He explained that Prisoner X could soon be paroled and without Stella's help there was no guarantee the child rapist turned killer would serve out his full sentence.

 

This 26-year-old woman was shot in the head three times by her stepfather. He raped her repeatedly for many years and killed her days before she was to give evidence against him in court.
This 26-year-old woman was shot in the head three times by her stepfather. He raped her repeatedly for many years and killed her days before she was to give evidence against him in court.

FEBRUARY 14, 2018: FACING THE MONSTER TO KEEP OTHERS SAFE

PRISONER X's 19-year parole eligibility date fell on Valentine's Day in 2018.

There was every chance he would be released, police told Stella.

They explained that because he was not convicted for the sexual assaults on Marie, Prisoner X would not be monitored as a sex offender so he would be free to come and go as he pleased.

Stella says she felt beholden to do the "right thing for Marie", for herself and "for all Australian women and kids".

"I always considered Marie my real sister - not just my stepsister - and she always will be," Stella says.

It's at this point that Stella recalls one of the last conversations she had with Marie and how that left her drowning in guilt and regret.

"Around the time that Marie made her statement to police about Dad, she had reconnected with me because she was finally free of our father," Stella says.

"She had no idea that I'd been sexually abused too but when I told her, she was even more determined to speak the truth to the police.

"Marie did ask me if I could support her by coming forward to police as well, but I was a wreck back then.

"I couldn't even leave the house due to crippling anxiety.

"That was always my one biggest regret in life, maybe if I had've come forward too back then, her life may have been spared.

"She might still be alive."

On April 24, 2018, Stella sat down with detectives and told them her story.

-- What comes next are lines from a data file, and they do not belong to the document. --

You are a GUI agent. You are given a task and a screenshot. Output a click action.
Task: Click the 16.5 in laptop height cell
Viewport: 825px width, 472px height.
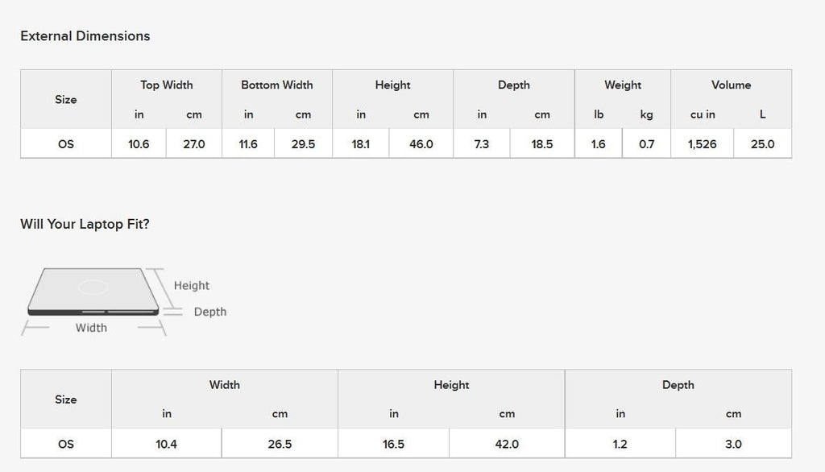[x=393, y=444]
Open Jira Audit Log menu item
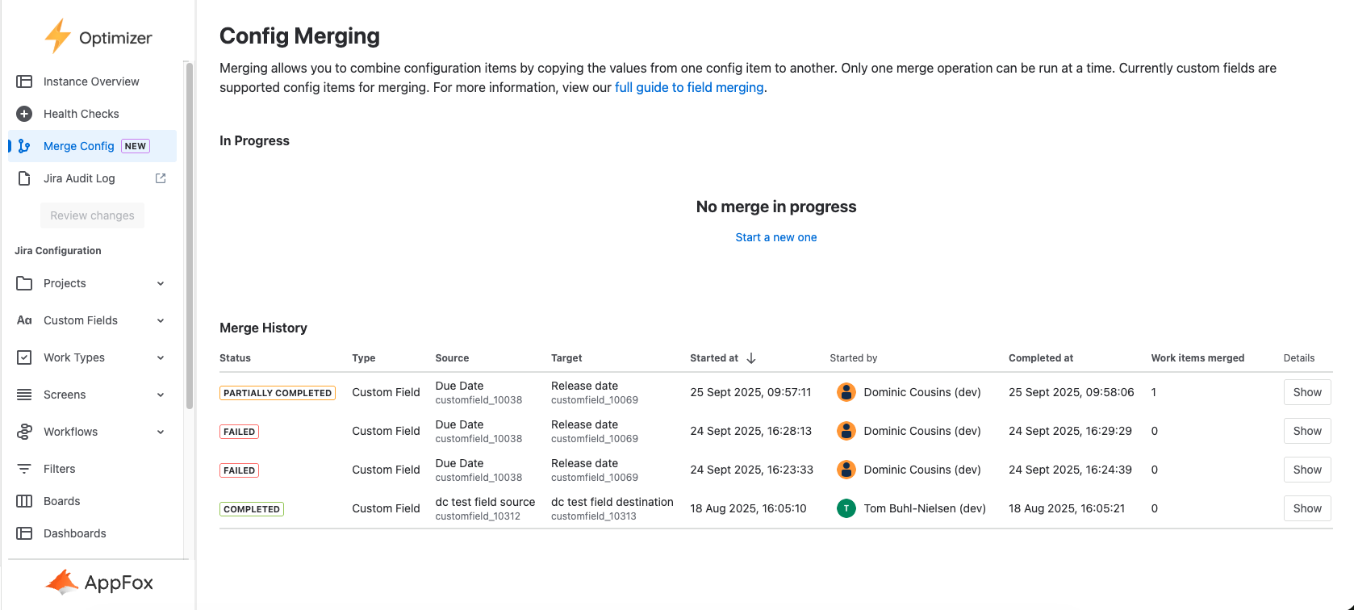1354x610 pixels. (79, 178)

Her witness statement is extremely raw and emotional.

It is a sad litany of vile acts, of absolute degradation and horrific sexual predation.

Even for a seasoned journalist who has covered court and crime for some 25-plus years, Stella's neatly typed 15-page witness statement is traumatising to read and impossible to make sense of, such is the violence recounted there.

The police diligently tracked down witnesses Stella had not seen for decades.

They pieced together every movement Prisoner X and Stella made around the period of the assaults, building a folio of evidence that should convince a jury to convict and thwart the killer is in bid for freedom.

"The police had a very strong case, they even had a doctor from my childhood going to testify on our behalf," Stella says.

Despite the mountain of evidence against him, Prisoner X drew out the legal process by pleading not guilty to incest and gross indecency against a person under 16.

This meant Stella was forced to give evidence in court.

Placing herself in the hands of the prosecutor, Stella bravely relived her father's assaults.

Perhaps it was the truthfulness of her testimony or maybe it was his fear of dying in prison. No one really knows why, but part way through Stella's evidence Prisoner X pleaded guilty to six charges in exchange for the other offences being dropped.

"It was left it up to me to decide if I was happy with that and seeing that he had plead guilty to the most serious charge I was satisfied," Stella says.

The plea was a massive relief, but Stella still had one immense task to undertake - reading her victim impact statement out to the sentencing judge in front of Prisoner X.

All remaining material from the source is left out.